As the new arborist for the city of Medford, Adam Airoldi finds himself with a job kids all around the world would love to have.

"It's kind of an interesting thing to climb trees for a living," he said.

Airoldi, who has been on the job since March, is responsible for maintaining the city's trees, especially those in the parks, and he works with the Neighborhood Street Tree Partnership Program.

Airoldi said he enjoys being able to plant trees in the parks and seeing what already exists around town.

"It's just a cool thing to see. There are a lot of historic trees around Medford," said Airoldi, citing some elm trees on Valley View Drive that go back to the late 1800s or early 1900s, as well as an old walnut tree downtown.

According to Greg McKown, parks and facilities superintendent, Airoldi jumped into his job "feet first" and has done a "fantastic job" as the city's chief tree expert.

"He's really proven himself in the short time he's been here," said McKown. "He has a passion for what he does. I think that really shows."

One of the things Airoldi enjoys about planting trees is knowing they will last for potentially hundreds of years.

Airoldi's interest in trees sparked while taking a college course in forestry and spending one of his summers climbing trees for a living. Airoldi earned a bachelor's degree in forestry and later got a master's degree in forest ecology and management at Michigan Tech University. He worked for private tree services in Washington and Wisconsin before coming to Medford.

"I think his education level reflects his enthusiasm," said McKown. "He's into what he does."

Airoldi gained experience studying historic trees after learning about alpine tree lines and how they were affected by mining in Norway. The town where he stayed supported copper mining for about 330 years, and many of the trees in the area had been cut down to support the mine and other industries that followed. The mine has since closed, and the trees are starting to come back, but 300- to 400-year-old stumps are still visible.

He said he looks forward to planting trees here that could potentially be around a century from now, adding that he hopes his efforts will improve health and the environment in Medford.

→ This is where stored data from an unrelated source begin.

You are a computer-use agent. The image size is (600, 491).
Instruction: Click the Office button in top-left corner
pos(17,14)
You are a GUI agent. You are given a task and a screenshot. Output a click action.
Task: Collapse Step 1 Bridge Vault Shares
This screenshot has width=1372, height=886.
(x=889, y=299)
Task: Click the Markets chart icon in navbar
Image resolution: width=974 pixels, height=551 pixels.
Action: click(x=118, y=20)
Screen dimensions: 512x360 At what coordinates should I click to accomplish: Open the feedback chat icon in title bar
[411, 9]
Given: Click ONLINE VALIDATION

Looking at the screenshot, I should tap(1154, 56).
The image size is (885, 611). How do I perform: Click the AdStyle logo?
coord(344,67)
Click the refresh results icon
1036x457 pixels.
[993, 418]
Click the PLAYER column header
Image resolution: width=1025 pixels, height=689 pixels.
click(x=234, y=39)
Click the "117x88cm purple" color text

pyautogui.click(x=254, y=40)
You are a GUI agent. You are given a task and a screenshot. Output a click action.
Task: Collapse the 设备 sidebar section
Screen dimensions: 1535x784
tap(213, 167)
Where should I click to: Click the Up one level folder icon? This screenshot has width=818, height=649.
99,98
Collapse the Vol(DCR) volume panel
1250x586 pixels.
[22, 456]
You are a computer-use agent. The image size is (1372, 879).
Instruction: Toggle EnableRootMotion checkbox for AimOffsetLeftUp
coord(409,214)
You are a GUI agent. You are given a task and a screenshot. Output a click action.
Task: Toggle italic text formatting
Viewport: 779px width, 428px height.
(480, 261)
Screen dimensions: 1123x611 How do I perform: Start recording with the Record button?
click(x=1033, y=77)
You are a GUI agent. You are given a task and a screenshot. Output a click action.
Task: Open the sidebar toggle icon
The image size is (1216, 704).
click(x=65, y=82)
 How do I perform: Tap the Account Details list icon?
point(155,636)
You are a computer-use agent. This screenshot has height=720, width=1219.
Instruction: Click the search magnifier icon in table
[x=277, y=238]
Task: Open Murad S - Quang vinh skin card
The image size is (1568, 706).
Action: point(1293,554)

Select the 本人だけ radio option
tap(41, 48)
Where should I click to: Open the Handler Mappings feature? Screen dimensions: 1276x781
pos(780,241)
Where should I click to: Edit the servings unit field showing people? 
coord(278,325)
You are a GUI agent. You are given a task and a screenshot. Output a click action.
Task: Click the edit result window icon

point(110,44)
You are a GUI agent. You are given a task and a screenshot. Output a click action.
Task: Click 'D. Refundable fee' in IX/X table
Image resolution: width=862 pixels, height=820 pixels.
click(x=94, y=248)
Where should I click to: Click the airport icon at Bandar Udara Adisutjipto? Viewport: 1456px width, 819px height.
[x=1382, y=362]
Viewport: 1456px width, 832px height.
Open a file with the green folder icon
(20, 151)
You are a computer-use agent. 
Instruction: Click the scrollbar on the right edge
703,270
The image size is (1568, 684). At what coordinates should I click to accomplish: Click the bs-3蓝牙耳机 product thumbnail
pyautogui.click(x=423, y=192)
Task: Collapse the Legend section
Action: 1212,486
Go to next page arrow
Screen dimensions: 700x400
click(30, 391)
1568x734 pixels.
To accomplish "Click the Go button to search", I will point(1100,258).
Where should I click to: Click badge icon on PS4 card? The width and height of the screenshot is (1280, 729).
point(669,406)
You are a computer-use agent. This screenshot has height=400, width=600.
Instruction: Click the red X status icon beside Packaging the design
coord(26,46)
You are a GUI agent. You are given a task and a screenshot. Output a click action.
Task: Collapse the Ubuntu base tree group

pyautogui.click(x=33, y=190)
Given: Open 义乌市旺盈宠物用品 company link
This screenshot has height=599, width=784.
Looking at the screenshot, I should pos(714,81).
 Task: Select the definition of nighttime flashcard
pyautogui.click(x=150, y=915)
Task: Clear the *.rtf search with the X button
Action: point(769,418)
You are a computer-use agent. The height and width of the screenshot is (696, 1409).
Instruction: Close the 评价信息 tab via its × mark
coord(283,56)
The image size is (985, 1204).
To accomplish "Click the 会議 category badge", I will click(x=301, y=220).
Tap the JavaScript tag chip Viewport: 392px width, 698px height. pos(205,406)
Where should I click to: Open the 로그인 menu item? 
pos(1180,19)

"It would be nice to get some more diversity of species that we can see along the streets and in the parks," said Airoldi.

The local climate could permit a wide variety of trees without much fear of invasive species, he said.

"Trees being such long-root organisms take sometimes decades to mature," said Airoldi. "They aren't as invasive as annual plants."

Airoldi advises property owners who plant their own trees to choose their site carefully.

"Too often people plant trees because they like the look or like the color, and they'll put them right next to the house or near a powerline," said Airoldi, who suggests that people talk with an arborist or nursery before they dig in. In addition, the city's Parks and Recreation Department website includes tips and information about planting trees, including a "Selected Street Tree List," he notes.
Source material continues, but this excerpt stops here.